If the underlying platform supports downloadable DRM then a DRM download session is scheduled 820 and the appropriate message (containing appropriate metadata) is sent to the DRM coordinator in the trusted execution environment to initiate 825 the DRM download.
The DRM module code may be packaged in a standard format containing encrypted binary and signature. In one embodiment the agent in the TEE also obtains keys to decrypt and verify the downloaded DRM module. The downloaded DRM module can be stored anywhere in the device (not necessarily in the TEE). The DRM coordinator uses the APIs of the TEE to store corresponding keys in the secure storage. These keys are indexed by UUID to identify the DRM module.

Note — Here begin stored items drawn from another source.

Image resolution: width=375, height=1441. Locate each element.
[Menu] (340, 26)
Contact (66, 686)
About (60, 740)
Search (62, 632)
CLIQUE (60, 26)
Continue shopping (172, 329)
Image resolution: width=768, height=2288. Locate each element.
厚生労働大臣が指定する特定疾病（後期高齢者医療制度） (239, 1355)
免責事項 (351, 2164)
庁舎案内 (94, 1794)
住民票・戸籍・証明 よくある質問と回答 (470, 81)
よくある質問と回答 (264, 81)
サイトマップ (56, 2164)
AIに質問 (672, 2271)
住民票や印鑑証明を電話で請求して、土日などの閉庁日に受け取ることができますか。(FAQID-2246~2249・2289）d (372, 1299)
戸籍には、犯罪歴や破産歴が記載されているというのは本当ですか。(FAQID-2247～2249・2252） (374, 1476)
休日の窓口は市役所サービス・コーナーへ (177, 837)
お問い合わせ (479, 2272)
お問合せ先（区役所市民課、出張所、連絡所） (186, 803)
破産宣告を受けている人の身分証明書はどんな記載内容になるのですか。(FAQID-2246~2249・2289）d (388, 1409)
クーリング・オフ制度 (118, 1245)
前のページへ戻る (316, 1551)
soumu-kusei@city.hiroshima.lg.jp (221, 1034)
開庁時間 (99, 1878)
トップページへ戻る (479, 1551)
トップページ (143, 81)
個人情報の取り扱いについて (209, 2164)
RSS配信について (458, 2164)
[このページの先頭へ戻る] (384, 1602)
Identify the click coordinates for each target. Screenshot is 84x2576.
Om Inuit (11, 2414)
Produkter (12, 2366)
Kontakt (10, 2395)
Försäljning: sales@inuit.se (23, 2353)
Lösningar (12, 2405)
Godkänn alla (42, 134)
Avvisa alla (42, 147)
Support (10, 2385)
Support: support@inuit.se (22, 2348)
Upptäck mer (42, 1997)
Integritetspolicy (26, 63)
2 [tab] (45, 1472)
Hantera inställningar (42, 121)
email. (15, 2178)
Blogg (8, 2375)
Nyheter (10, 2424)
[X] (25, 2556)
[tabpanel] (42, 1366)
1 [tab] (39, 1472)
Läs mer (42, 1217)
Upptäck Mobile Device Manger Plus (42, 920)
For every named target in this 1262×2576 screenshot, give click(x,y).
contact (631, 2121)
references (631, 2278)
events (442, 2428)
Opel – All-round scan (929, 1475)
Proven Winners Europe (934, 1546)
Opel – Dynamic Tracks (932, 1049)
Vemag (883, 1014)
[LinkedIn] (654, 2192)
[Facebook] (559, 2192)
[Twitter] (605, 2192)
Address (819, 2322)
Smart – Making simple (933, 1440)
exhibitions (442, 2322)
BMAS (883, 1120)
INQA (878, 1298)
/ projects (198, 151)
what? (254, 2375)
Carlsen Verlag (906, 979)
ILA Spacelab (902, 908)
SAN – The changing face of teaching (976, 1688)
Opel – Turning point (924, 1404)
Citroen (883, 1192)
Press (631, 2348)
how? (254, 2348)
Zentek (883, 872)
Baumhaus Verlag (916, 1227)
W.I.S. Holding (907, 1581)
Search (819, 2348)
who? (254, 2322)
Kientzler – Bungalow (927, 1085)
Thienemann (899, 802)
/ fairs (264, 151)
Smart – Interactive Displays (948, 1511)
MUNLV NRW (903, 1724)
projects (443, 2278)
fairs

In one embodiment the DRM coordinator running in the TEE installs the DRM module in the TEE at the rendering time by copying the corresponding code in the TEE. It decrypts and verifies the code before installing the DRM module. It obtains the corresponding keys from the secure storage using the UUID of the DRM systems.
Note that there may be one or more installed DRM systems in the device at the same time. All the installed DRM systems are registered with the browser and the DRM coordinator in the TEE. As previously discussed the DRM coordinator is also registered with the browser.
While embodiment for downloading DRM modules have been described, it will be understood that additional download capabilities may be supported, such as the download of other task modules required in the end-to-end trusted media path such as Watermark detection, secure player and link protection module allowing for flexible content protection implementations.
While a browser-based implement has been described it will also be understood that one can also implement the present invention in a browser independent manner, where native or Java Code is used to download the DRM module.
While the invention has been described in conjunction with specific embodiments, it will be understood that it is not intended to limit the invention to the described embodiments. On the contrary, it is intended to cover alternatives, modifications, and equivalents as may be included within the spirit and scope of the invention as defined by the appended claims. The present invention may be practiced without some or all of these specific details. In addition, well known features may not have been described in detail to avoid unnecessarily obscuring the invention. In accordance with the present invention, the components, process steps, and/or data structures may be implemented using various types of operating systems, programming languages, computing platforms, computer programs, and/or general purpose machines. In addition, those of ordinary skill in the art will recognize that devices of a less general purpose nature, such as hardwired devices, field programmable gate arrays (FPGAs), application specific integrated circuits (ASICs), or the like, may also be used without departing from the scope and spirit of the inventive concepts disclosed herein. The present invention may also be tangibly embodied as a set of computer instructions stored on a computer readable medium, such as a memory device.